Takeaways

The new Russian Presidential decree authorizes the suspension of voting rights of some Western minority shareholders and members in Russian companies until the end of 2023.
This latest measure to temporarily suspend voting rights in Russian companies fits the approach taken thus far by the Russian government, which is prepared to restrict investors’ rights when necessary but stops short of direct expropriation.
We expect the Russian government to take further measures that will complicate Western companies’ exit and asset recovery strategies.

The Russian government continues to take measures to curtail the rights of investors from or connected to “unfriendly jurisdictions” (i.e., countries that have introduced sanctions on Russia and Russian persons) (“Western Investors”) without definitively expropriating their assets.

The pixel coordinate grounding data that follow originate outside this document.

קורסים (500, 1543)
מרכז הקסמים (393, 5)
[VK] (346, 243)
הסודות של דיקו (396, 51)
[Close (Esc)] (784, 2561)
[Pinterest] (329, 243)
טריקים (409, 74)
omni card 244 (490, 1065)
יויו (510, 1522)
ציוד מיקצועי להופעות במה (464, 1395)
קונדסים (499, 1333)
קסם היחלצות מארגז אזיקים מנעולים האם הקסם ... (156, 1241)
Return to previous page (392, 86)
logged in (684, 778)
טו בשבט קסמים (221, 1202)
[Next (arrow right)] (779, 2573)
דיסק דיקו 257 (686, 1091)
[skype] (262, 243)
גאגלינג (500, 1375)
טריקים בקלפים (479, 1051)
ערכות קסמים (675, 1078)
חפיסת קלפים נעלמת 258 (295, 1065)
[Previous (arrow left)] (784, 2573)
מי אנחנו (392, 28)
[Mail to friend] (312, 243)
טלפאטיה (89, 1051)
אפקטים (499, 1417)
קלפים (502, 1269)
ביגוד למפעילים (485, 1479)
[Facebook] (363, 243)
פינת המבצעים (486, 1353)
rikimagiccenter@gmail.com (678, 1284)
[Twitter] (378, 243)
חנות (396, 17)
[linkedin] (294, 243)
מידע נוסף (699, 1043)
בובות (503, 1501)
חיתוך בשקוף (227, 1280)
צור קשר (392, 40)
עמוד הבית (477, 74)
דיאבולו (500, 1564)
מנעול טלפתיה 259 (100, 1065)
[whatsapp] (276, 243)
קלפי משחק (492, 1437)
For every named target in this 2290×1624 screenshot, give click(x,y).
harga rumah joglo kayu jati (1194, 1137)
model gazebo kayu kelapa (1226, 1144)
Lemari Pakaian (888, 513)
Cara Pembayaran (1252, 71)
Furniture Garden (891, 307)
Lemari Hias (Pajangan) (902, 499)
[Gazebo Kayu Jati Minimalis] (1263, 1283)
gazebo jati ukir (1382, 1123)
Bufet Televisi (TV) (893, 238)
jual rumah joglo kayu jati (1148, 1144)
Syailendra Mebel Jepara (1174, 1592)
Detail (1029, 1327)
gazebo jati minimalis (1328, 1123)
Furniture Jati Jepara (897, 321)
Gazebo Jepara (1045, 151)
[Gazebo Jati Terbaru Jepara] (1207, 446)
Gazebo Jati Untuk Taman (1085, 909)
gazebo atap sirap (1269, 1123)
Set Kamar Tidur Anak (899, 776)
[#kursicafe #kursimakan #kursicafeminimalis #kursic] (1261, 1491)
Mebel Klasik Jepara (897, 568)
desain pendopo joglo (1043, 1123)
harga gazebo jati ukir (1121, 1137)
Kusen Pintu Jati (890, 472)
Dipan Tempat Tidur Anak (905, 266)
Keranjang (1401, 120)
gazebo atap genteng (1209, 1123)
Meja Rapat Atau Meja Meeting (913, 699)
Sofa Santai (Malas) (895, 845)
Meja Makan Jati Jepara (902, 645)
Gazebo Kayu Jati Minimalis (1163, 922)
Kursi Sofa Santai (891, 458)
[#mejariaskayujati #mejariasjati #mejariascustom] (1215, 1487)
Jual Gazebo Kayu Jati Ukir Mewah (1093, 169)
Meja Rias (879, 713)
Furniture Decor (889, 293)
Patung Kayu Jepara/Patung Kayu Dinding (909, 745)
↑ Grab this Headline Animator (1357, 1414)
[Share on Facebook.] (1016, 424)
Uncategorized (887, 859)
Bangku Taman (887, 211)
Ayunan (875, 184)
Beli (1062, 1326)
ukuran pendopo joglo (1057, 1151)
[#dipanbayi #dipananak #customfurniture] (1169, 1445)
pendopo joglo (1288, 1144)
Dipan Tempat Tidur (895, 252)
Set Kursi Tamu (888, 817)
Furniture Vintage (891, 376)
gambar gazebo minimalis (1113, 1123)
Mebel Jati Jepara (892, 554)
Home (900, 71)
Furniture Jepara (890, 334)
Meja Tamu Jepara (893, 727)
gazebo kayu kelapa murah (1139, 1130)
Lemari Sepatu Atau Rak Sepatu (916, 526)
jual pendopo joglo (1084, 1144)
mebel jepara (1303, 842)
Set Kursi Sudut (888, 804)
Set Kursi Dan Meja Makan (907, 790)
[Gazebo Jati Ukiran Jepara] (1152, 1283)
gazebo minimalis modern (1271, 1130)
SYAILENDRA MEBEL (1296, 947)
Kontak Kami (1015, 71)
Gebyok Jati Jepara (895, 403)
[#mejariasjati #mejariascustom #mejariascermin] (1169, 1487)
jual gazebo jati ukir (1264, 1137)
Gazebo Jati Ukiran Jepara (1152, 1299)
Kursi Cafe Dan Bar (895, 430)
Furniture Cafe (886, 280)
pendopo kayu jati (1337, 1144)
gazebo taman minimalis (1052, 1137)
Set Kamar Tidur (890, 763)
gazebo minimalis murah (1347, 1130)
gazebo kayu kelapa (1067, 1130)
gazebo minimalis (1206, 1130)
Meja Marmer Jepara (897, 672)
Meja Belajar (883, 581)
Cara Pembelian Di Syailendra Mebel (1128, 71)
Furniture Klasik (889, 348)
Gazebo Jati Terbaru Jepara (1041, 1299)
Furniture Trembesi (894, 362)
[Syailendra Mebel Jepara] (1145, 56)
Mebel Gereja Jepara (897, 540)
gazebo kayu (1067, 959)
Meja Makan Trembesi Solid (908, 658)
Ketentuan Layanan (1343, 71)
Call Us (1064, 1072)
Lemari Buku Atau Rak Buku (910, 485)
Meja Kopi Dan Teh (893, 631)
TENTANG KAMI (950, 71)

Restrictions on Voting Rights. On January 17, 2023, the Russian President issued a decree that can be invoked to suspend the voting rights of some Western Investors in Russian joint-stock and limited liability companies until December 31, 2023, when:

  • That Russian company operates in the energy sphere, machine-related industries, or trade; and,
  • Western countries have introduced sanctions on that company’s controlling entity or beneficial owner; and,
  • Less than 50 percent of that company’s interest/shares are owned or ultimately owned by Western Investors; and,
  • That company or its group reported revenue of over one hundred billion rubles (approx. $1.4 billion US dollars).

If all the above parameters are met, and a Russian minority shareholder so requests, the votes controlled by Western Investors will not be counted for determining a quorum or for making decisions, effectively suspending their minority shareholder or member rights. This prohibition applies not only to general meetings but also to persons appointed to corporate bodies (such as boards of directors) on behalf of or in the interests of Western Investors, including Russian citizens.

These restrictions were reportedly introduced at the request of the Russian Union of Industrialists and Entrepreneurs to deal with deadlock situations and other difficulties that have resulted due to sanctions-related restrictions applicable to Western Investors or their reluctance to participate in the corporate governance of Russian companies due to reputational concerns.

This move aligns with previous efforts taken by the Russian government throughout 2022. The Russian government introduced several other measures that restricted Western Investors’ rights to repatriate assets, e.g., by requiring government approval for Western Investors to sell shares and interest they own in Russian companies, and by requiring larger dividends owed to Western Investors to be paid into special “S” bank accounts from which a withdrawal may only be made if authorization is received from the Russian Central Bank or Ministry of Finance. As expected, the Russian government continues to gradually implement further measures that restrict Western Investors’ rights and crawl closer to expropriation.

Western Investors affected by these and other Russian government actions may wish to review whether bilateral or multilateral treaties or other potential future options provide any relief. Claims may ultimately depend on the proper preservation of evidence and strategic planning.